Dataset entries:
## Start

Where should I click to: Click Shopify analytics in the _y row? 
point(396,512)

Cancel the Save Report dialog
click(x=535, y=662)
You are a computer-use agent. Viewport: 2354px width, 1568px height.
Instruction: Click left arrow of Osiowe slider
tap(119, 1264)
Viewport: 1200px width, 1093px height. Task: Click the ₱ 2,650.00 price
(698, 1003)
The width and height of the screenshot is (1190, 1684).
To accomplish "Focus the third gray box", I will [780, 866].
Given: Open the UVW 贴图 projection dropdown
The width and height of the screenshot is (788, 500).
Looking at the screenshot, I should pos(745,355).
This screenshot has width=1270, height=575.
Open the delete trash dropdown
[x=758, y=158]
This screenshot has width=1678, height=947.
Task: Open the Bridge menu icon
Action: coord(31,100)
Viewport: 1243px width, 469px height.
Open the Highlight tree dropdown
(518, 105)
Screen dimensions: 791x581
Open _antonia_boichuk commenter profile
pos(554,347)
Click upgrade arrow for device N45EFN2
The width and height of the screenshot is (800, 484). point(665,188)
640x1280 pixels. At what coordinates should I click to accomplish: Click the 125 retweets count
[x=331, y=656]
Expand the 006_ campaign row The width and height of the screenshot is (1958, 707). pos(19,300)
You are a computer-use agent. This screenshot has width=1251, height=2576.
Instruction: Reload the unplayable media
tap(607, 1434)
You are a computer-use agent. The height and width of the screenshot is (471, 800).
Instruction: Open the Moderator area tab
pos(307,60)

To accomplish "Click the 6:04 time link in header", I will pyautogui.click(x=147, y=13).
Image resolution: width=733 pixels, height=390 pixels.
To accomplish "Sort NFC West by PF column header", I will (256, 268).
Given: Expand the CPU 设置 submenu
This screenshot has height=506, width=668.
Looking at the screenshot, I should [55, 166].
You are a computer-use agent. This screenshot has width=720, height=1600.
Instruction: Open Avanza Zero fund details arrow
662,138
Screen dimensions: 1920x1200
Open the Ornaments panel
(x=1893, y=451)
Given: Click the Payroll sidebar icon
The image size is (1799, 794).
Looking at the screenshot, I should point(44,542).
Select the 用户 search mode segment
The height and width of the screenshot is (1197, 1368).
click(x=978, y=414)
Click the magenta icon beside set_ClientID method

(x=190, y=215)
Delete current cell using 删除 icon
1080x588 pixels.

## End

◆ **Exercise**
Please print all of the data above again, unchanged and line for line.

◆ **Written answer**
Where should I click to: Click Shopify analytics in the _y row? 
point(396,512)

Cancel the Save Report dialog
click(x=535, y=662)
You are a computer-use agent. Viewport: 2354px width, 1568px height.
Instruction: Click left arrow of Osiowe slider
tap(119, 1264)
Viewport: 1200px width, 1093px height. Task: Click the ₱ 2,650.00 price
(698, 1003)
The width and height of the screenshot is (1190, 1684).
To accomplish "Focus the third gray box", I will [780, 866].
Given: Open the UVW 贴图 projection dropdown
The width and height of the screenshot is (788, 500).
Looking at the screenshot, I should pos(745,355).
This screenshot has width=1270, height=575.
Open the delete trash dropdown
[x=758, y=158]
This screenshot has width=1678, height=947.
Task: Open the Bridge menu icon
Action: coord(31,100)
Viewport: 1243px width, 469px height.
Open the Highlight tree dropdown
(518, 105)
Screen dimensions: 791x581
Open _antonia_boichuk commenter profile
pos(554,347)
Click upgrade arrow for device N45EFN2
The width and height of the screenshot is (800, 484). point(665,188)
640x1280 pixels. At what coordinates should I click to accomplish: Click the 125 retweets count
[x=331, y=656]
Expand the 006_ campaign row The width and height of the screenshot is (1958, 707). pos(19,300)
You are a computer-use agent. This screenshot has width=1251, height=2576.
Instruction: Reload the unplayable media
tap(607, 1434)
You are a computer-use agent. The height and width of the screenshot is (471, 800).
Instruction: Open the Moderator area tab
pos(307,60)

To accomplish "Click the 6:04 time link in header", I will pyautogui.click(x=147, y=13).
Image resolution: width=733 pixels, height=390 pixels.
To accomplish "Sort NFC West by PF column header", I will (256, 268).
Given: Expand the CPU 设置 submenu
This screenshot has height=506, width=668.
Looking at the screenshot, I should [55, 166].
You are a computer-use agent. This screenshot has width=720, height=1600.
Instruction: Open Avanza Zero fund details arrow
662,138
Screen dimensions: 1920x1200
Open the Ornaments panel
(x=1893, y=451)
Given: Click the Payroll sidebar icon
The image size is (1799, 794).
Looking at the screenshot, I should point(44,542).
Select the 用户 search mode segment
The height and width of the screenshot is (1197, 1368).
click(x=978, y=414)
Click the magenta icon beside set_ClientID method

(x=190, y=215)
Delete current cell using 删除 icon
1080x588 pixels.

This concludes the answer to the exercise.